Use of blockchain for documents
Blockchain would also be very useful for managing digital assets and documentation. Up to now, the problem with digital is that everything is easy to copy, but Blockchain allows you to record purchases, deeds, documents, or any other type of online asset without them being falsified.
Other blockchain uses
This technology could also revolutionise the Internet of Things (IoT) market where the challenge lies in the millions of devices connected to the internet that must be managed by the supplier companies. In a few years’ time, the centralised model won’t be able to support so many devices, not to mention the fact that many of these are not secure enough. With blockchain, devices can communicate through the network directly, safely, and reliably with no need for intermediaries.

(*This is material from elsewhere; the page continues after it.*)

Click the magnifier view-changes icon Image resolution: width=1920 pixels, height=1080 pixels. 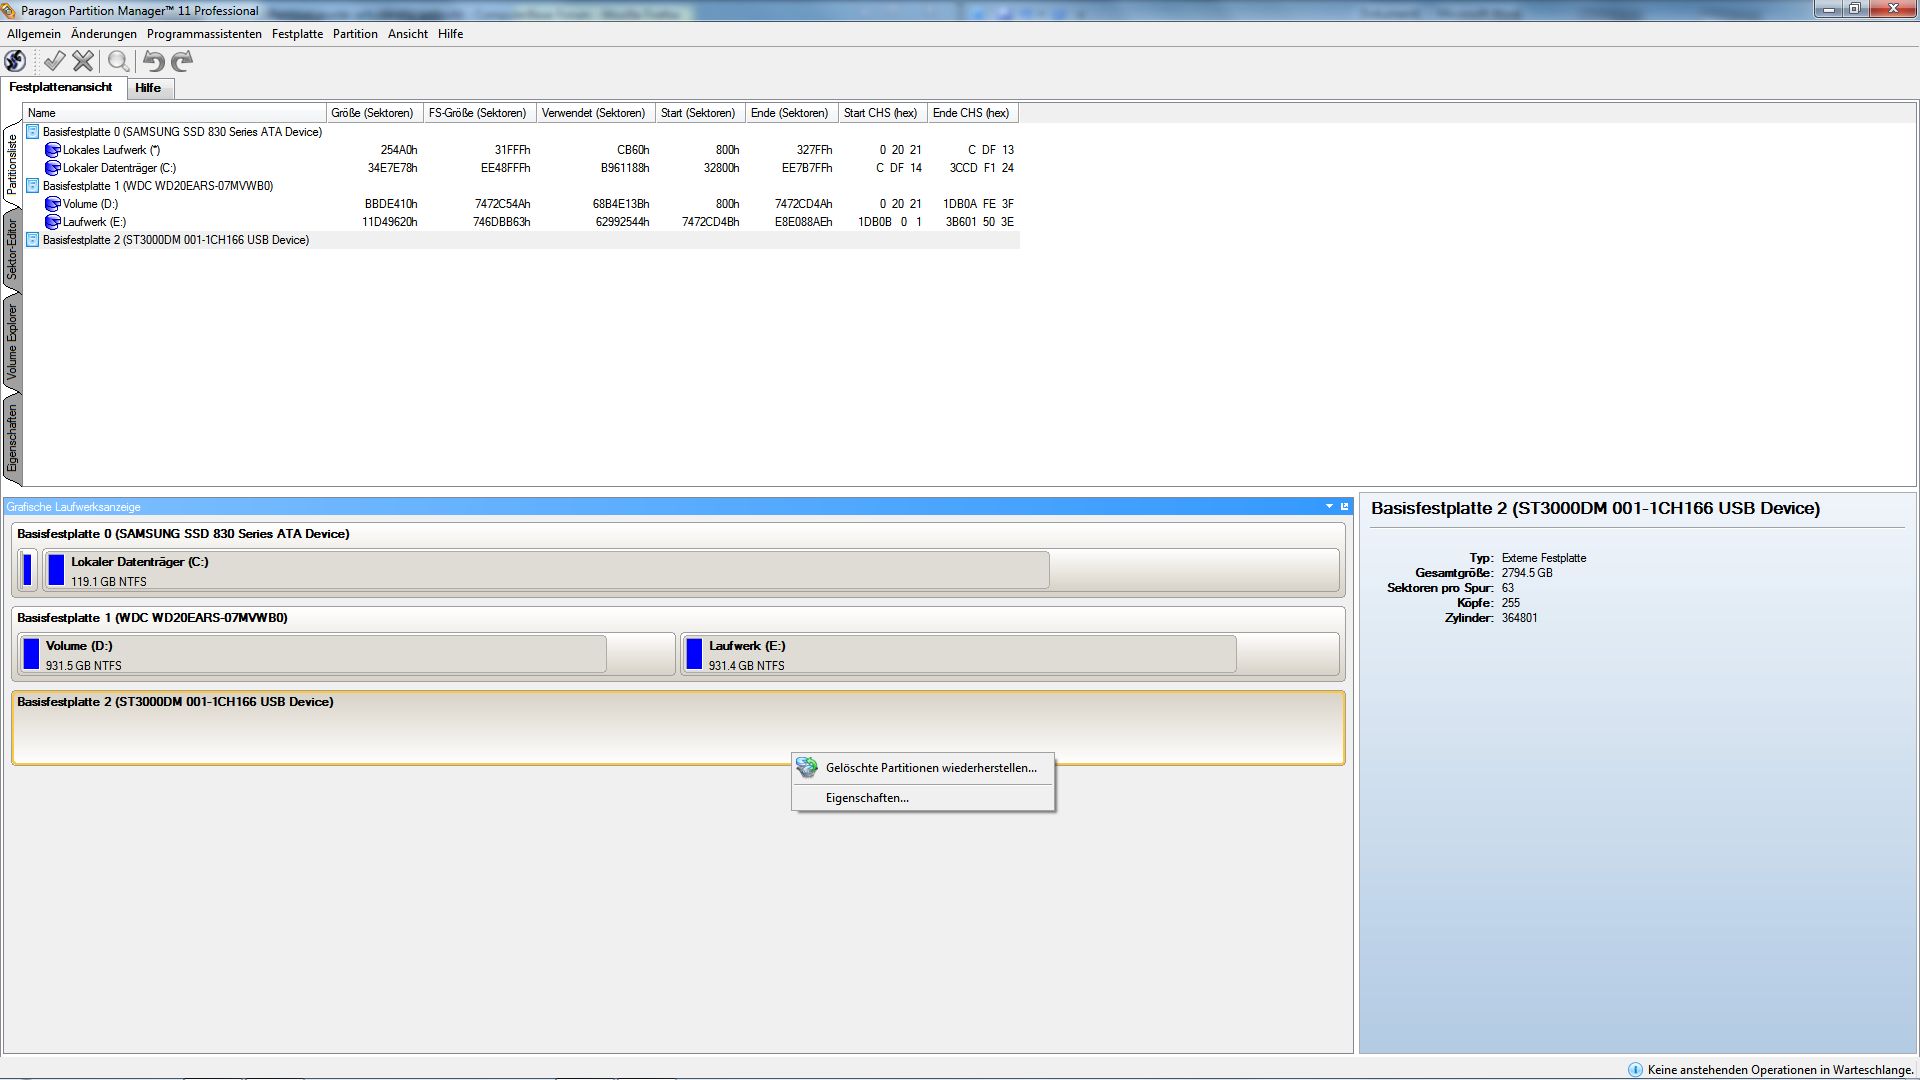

Blockchain allows you to verify, validate, track, and store all types of information, from digital certificates, democratic voting systems, logistics and messaging services, to intelligent contracts and, of course, money and financial transactions.
Without doubt, blockchain has turned the immutable and decentralized layer the internet has always dreamed about into a reality. This technology takes reliance out of the equation and replaces it with mathematical fact.